Records taken from a dataset:
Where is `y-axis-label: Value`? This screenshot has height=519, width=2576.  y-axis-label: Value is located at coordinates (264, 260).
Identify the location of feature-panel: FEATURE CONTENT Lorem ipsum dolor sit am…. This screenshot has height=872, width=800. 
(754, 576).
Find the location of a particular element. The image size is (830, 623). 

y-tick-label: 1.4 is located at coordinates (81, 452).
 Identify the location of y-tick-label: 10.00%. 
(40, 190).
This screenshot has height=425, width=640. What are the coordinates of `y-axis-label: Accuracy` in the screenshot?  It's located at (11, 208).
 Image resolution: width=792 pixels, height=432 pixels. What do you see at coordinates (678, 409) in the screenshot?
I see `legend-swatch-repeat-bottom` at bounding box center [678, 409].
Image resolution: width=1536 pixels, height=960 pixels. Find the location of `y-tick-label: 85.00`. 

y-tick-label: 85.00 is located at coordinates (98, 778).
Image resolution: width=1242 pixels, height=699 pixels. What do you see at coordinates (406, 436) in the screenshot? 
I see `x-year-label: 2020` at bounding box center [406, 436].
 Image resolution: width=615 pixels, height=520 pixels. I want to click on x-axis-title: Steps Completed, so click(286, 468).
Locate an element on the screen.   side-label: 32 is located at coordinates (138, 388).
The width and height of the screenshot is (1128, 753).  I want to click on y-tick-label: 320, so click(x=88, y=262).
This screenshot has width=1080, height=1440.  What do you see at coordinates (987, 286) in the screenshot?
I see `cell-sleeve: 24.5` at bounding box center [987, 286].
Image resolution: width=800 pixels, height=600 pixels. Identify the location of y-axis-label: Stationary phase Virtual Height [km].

Problem details
Write out the lines word for word, beginning at the line that has "Identify the location of feature-panel: FEATURE" and stopping after the line that has "Locate an element".

Completed task
Identify the location of feature-panel: FEATURE CONTENT Lorem ipsum dolor sit am…. This screenshot has height=872, width=800. 
(754, 576).
Find the location of a particular element. The image size is (830, 623). 

y-tick-label: 1.4 is located at coordinates (81, 452).
 Identify the location of y-tick-label: 10.00%. 
(40, 190).
This screenshot has height=425, width=640. What are the coordinates of `y-axis-label: Accuracy` in the screenshot?  It's located at (11, 208).
 Image resolution: width=792 pixels, height=432 pixels. What do you see at coordinates (678, 409) in the screenshot?
I see `legend-swatch-repeat-bottom` at bounding box center [678, 409].
Image resolution: width=1536 pixels, height=960 pixels. Find the location of `y-tick-label: 85.00`. 

y-tick-label: 85.00 is located at coordinates (98, 778).
Image resolution: width=1242 pixels, height=699 pixels. What do you see at coordinates (406, 436) in the screenshot? 
I see `x-year-label: 2020` at bounding box center [406, 436].
 Image resolution: width=615 pixels, height=520 pixels. I want to click on x-axis-title: Steps Completed, so click(286, 468).
Locate an element on the screen.   side-label: 32 is located at coordinates (138, 388).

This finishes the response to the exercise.